While it’s not an full acquisition like was once rumored, this will give Pandora a much needed cash injection, as well as a strategic partner experienced in the radio business that might help steer it to more growth in a very competitive market.

The investment will come in the form of newly-issued Series A convertible preferred Pandora stock. $172.5M of the preferred stock was purchased upon execution of the deal, and the balance will be bought at a second closing.

Separately, EventBrite just announced they have entered into an agreement with Pandora to purchase Ticketfly for $200M. Pandora purchased Ticketfly in 2015 for $450M with the goal of monetizing Pandora’s listeners by selling them tickets to live events.

The Ticketfly acquisition was meant to help Pandora develop alternative revenue streams — specifically around events and, obviously, ticket sales — but anecdotally we’ve heard one former employee at Ticketfly describe it as a “technical shitshow.” The significant drop in enterprise value between the $450 million that Pandora paid for it, and the $200 million that Eventbrite is paying to pick it up, could also point to that.

Yesterday, we reported that Pandora and KKR, a private equity firm that had previously agreed to buy $150M in Pandora Series A Preferred Shares had extended that agreement to allow it more time to close.
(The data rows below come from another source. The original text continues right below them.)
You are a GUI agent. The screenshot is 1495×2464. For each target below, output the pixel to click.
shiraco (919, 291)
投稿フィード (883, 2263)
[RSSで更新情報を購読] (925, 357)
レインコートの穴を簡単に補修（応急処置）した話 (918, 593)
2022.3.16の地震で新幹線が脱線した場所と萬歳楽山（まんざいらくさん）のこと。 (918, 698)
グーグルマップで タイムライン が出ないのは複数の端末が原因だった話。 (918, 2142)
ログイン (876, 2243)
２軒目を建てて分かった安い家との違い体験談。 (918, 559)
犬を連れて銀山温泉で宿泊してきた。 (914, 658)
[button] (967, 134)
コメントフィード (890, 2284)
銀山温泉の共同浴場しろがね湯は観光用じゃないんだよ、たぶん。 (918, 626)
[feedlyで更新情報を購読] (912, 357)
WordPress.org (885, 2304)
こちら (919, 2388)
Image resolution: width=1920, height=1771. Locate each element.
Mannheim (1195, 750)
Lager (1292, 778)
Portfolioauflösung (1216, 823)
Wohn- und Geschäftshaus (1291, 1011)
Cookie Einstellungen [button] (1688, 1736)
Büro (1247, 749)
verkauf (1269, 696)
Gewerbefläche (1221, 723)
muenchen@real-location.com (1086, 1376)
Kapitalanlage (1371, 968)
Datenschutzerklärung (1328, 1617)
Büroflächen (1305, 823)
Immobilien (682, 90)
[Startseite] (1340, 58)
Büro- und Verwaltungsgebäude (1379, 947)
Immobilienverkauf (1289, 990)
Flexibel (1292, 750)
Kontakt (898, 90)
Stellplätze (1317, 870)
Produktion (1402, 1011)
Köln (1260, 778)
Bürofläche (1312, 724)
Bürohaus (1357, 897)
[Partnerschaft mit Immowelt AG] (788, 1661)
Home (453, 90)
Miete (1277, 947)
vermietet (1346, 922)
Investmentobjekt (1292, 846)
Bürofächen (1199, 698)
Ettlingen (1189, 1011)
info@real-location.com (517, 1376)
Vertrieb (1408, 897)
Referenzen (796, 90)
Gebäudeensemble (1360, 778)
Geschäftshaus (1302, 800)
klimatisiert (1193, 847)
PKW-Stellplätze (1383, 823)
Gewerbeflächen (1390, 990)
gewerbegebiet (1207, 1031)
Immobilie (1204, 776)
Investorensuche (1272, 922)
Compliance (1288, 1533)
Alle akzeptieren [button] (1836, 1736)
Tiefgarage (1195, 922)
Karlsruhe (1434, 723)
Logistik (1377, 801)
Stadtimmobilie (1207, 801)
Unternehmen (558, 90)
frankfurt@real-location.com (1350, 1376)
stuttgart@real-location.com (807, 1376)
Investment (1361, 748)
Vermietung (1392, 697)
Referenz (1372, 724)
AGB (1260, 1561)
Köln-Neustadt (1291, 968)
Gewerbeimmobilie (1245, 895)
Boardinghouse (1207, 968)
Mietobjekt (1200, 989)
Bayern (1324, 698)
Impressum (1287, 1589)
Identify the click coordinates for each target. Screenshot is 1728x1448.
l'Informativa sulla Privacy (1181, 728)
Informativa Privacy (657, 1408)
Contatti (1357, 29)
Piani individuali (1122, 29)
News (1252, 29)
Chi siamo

However, there were also rumors that SiriusXM would step in as a strategic investor to acquire a “substantial minority investment in the company”.

This preferred stock will bear a 6% cumulative cash dividend for SiriusXM – which makes the deal particularly sweet. The preferred stock can also be converted into common stock at a price of $10.50 per share, which is a 14.2 percent premium to Pandora’s average stock price over the past 20-days. This

As part of the deal SiriusXM will get three seats on Pandora’s (now nine-person) Board of Directors, with one of those acting as Chairman. And, the financial stake for SiriusXM is large enough that they have an incentive to make sure Pandora rights the ship and figures out how to fight back against Spotify and Apple Music.

“With this investment, we have the backing of one of the media industry’s most successful investors and significant capital to accelerate growth. Pandora is now poised to advance to the next stage of the company’s lifecycle,” Tim Leiweke, a member of Pandora’s Board of Directors, explained in a statement.

And of course if SiriusXM ever decides to revisit acquiring Pandora in the future, they will already own a sizable chunk of the company.

Today’s deal means that KKR will no longer be taking a stake in Pandora, and Pandora will subsequently pay KKR a $22.5M termination fee, which is common practice when a deal falls through at such a late stage.